Yeah from memory on-prem was always cheaper, it just removed a lot of logistic obstacles and made everything convenient under one bill.
IIRC the wisdom of the time cloud started becoming popular was to always be on-prem and use cloud to scale up when demand spiked. But over time temporarily scaling up became permanent, and devs became reliant on instantly spawning new machines for things other than spikes in demand and now everyone defaults to cloud and treats it as the baseline. In the process we lost the grounding needed to assess the real cost of things and predictably the cost difference between cloud and on-prem has only widened.
> IIRC the wisdom of the time cloud started becoming popular was to always be on-prem and use cloud to scale up when demand spiked.
I've heard that before but was never able to make sense of it. Overflowing into the cloud seems like a nightmare to manage, wouldn't overbuilding on-prem be cheaper than paying your infra team to straddle two environments?
I've setup on-prem environments that would automatically and transparently spill workload to the cloud when we ran out of on-prem capacity. The prerequisite is that your operations people need to have strong automation skills, there can't be any human button-pushers in the loop, but it really isn't that much work nor does it require unusual technical skill if you have a competent operations environment. Once everything is wired up, it mostly just works. Even the devs often don't know whether their workloads are running on-prem or in the cloud.
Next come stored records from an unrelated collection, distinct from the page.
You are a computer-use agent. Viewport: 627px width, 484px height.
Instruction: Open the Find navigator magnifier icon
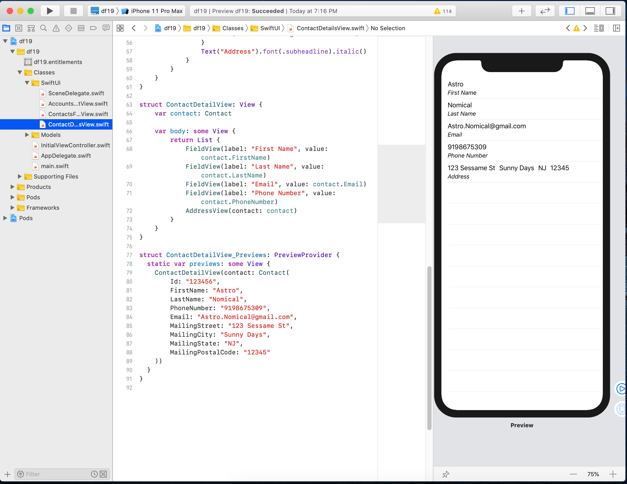tap(43, 28)
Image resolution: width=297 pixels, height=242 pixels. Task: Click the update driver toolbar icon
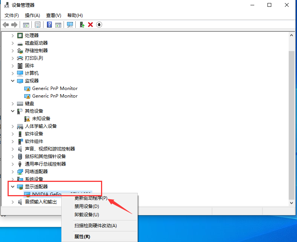[x=81, y=25]
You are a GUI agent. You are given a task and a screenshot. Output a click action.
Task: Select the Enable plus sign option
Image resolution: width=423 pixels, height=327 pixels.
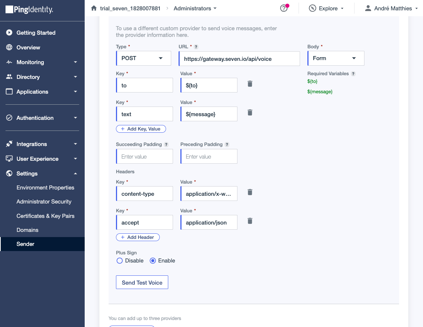point(153,261)
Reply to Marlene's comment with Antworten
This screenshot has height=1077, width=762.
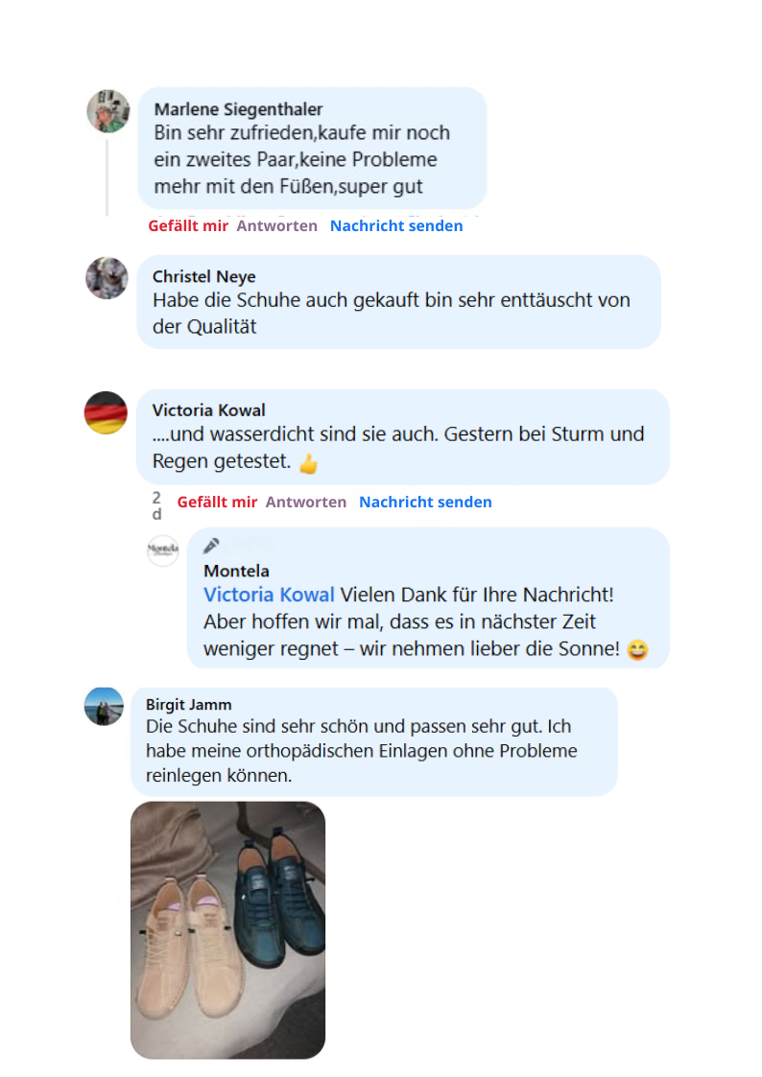pos(277,226)
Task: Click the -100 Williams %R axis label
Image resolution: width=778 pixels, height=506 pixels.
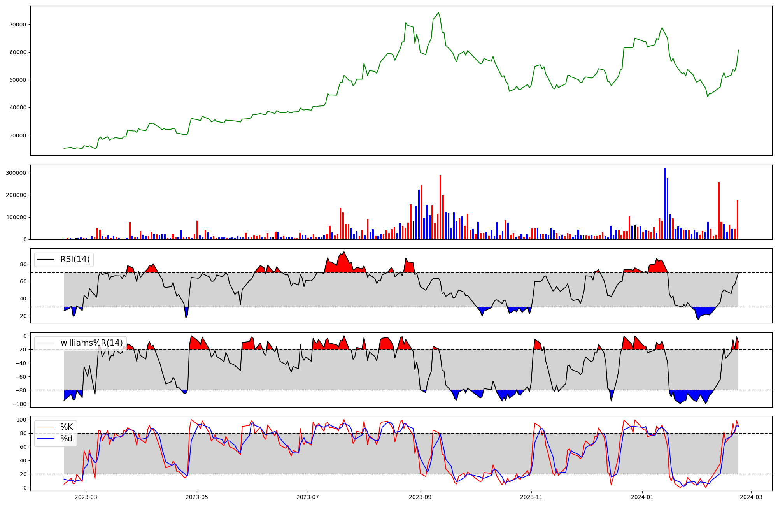Action: tap(19, 404)
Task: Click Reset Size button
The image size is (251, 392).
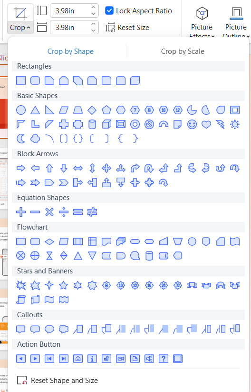Action: click(127, 28)
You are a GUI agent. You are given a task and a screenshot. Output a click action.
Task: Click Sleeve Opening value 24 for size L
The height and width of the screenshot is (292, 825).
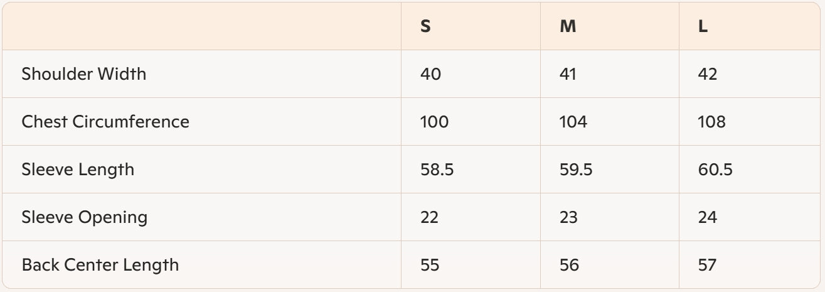[708, 217]
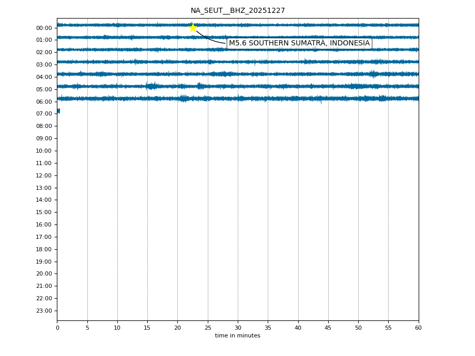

An under-rated aspect of this is that it provides detailed data for planning the expansion of the on-prem environment, including changes in how the hardware is being used.
My experience is that this is a good model. On-prem is about 1/3 the cost of the cloud, fully burdened, in my experience but being able to transparently spill to the cloud mitigates the capacity and supply chain risks that come with on-prem.
It is effectively a cheap insurance policy.
As someone with experience with a company that did hybrid, I’ll say: it only makes sense if your infra team deeply understands computers.
The end state is “just some IaC,” wherein it doesn’t really matter to anyone where the application lives, but all of the underlying difficulties in getting to that state necessitate that your team actually, no-shit knows how distributed systems work. They’re going to be doing a lot of networking configuration, for one, and that’s a whole speciality.